✊ Contre la punition des pauvres : pourquoi j’ai signé la pétition d’ATD Quart Monde
Lundi 26 mai, j’ai franchi les portes du local d’ATD Quart Monde à Angers. Ce n’était ni une cérémonie ni un geste spectaculaire. C’était un acte de conscience. J’y suis allé signer, à titre personnel, la pétition “Non aux sanctions sur le RSA !”. J’étais accompagné de Noam Leandri, président du collectif Alerte, lui aussi membre du CNLE.
Nous avons rencontré une poignée de militantes et de militants d’ATD Quart Monde, déterminés, inquiets, lucides. Nous avons parlé du décret en cours de rédaction, de ses conséquences, de cette vision politique brutale qui voit dans les personnes allocataires du RSA des suspects à surveiller plutôt que des citoyens à accompagner. Et j’ai signé.
🧾 Un décret dangereux, une logique déshumanisante
Le projet de décret en question, que le gouvernement prépare dans la foulée de la loi pour le plein emploi, est un texte court, technique, mais qui aura des conséquences immenses. Il introduit une nouvelle sanction administrative dite de “suspension-remobilisation”, qui permettra à Pôle emploi ou aux futurs opérateurs de France Travail de suspendre entre 30 % et 100 % du RSA, sans recours réel ni encadrement suffisant.
Et ce, dès le premier “manquement”, parfois sur la base d’un simple défaut de réponse, d’un rendez-vous manqué, ou d’un malentendu administratif.
Cela signifie concrètement que des personnes sans ressources pourraient se retrouver sans aucun revenu pendant un mois, voire plus en cas de récidive. Un RSA amputé, suspendu, supprimé… pendant que les prix flambent, que les logements deviennent inaccessibles, que les restos du cœur n’ont plus les moyens de nourrir tout le monde.
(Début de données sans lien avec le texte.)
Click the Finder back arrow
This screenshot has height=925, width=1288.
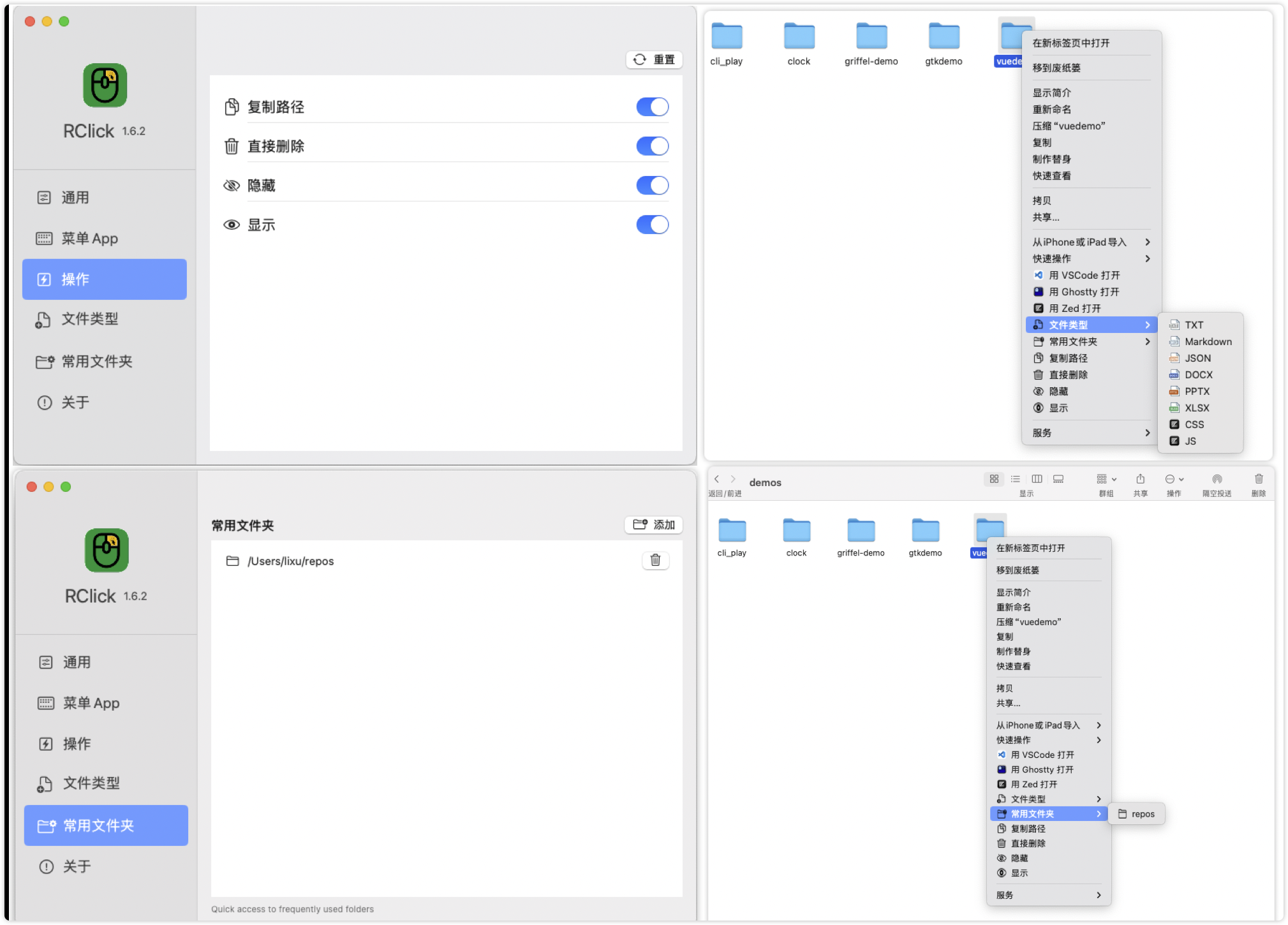tap(716, 479)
📢 ATD Quart Monde tire le signal d’alarme
C’est contre cette mécanique injuste qu’ATD Quart Monde a lancé une pétition nationale, déjà signée par plus de 10 000 personnes, dont des citoyens, des élus, des travailleurs sociaux, des responsables d’associations (Emmaüs, Secours Catholique, Centres Sociaux de France, Fédération des Acteurs de la Solidarité, etc.).
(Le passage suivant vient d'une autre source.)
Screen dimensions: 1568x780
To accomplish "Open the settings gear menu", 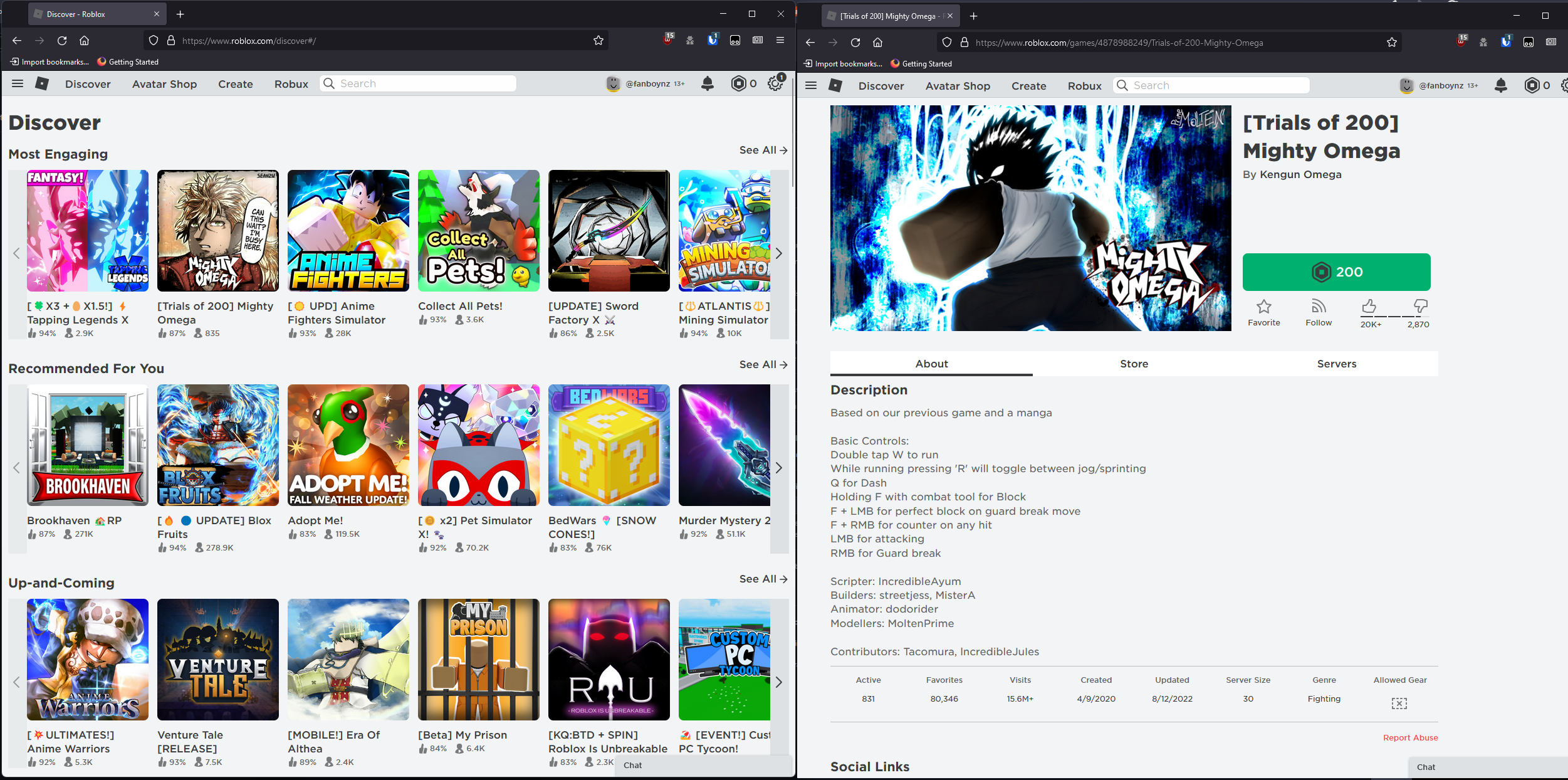I will (x=775, y=83).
Le mouvement dénonce une maltraitance institutionnelle, une politique publique fondée sur la punition plutôt que sur l’accompagnement, sur la peur plutôt que sur la confiance. Il rappelle que l’accompagnement social n’a de sens que s’il est librement consenti, adapté, respectueux du parcours de vie de chacun.
“Ce décret, c’est la double peine : la pauvreté et la sanction”, nous disait l’un des bénévoles présents. Et il avait raison.
👉 La pétition est à lire ici : https://www.atd-quartmonde.fr/petitions/petition-non-aux-sanctions-sur-le-rsa
🏛 Un avis officiel sans ambiguïté du CNLE
Ce n’est pas seulement ATD Quart Monde qui s’indigne. Le CNLE, organe consultatif indépendant rattaché à Matignon, a rendu le 9 mai un avis très critique sur le même décret, adopté à une large majorité. J’ai eu l’occasion de participer activement à la rédaction de ce texte, en tant que membre du collège « personnes concernées ».
Dans cet avis, le CNLE exprime une opposition de principe à l’esprit et à la lettre du décret. Il pointe :
- le risque de rupture de droits pour les personnes les plus éloignées de l’emploi,
- le contournement des droits fondamentaux, notamment en matière d’information et de recours,
- l’atteinte à la dignité, en instaurant un régime de soupçon permanent sur les allocataires,
- le renforcement du non-recours, alors que des centaines de milliers de personnes n’accèdent déjà pas au RSA malgré leur éligibilité.
Nous y proposons des mesures concrètes : renforcement de l’information, recours possibles avant toute suspension, remplacement des sanctions par des entretiens pédagogiques, etc.
📄 Lire l’avis complet : solidarites.gouv.fr – Avis du CNLE, 9 mai 2025
✍️ Pourquoi j’ai signé. Vraiment.
J’ai signé parce que je n’en peux plus de voir l’humiliation comme outil de gouvernance.
Parce que je refuse de me taire quand des décisions prises dans les cabinets ministériels viennent fracturer des vies déjà cabossées.
Parce qu’il y a quelque chose de profondément indigne à faire croire que les allocataires du RSA sont responsables de leur situation, quand tout, depuis l’école jusqu’au logement en passant par la santé ou l’accès au numérique, concourt à les exclure.
Parce que, enfin, je crois en une politique sociale qui écoute, qui soutient, qui construit, pas en un régime de contrainte, de flicage et de punition.
Le 26 mai, à Angers, chez ATD Quart Monde, j’ai signé pour rester debout, avec, et pour les autres.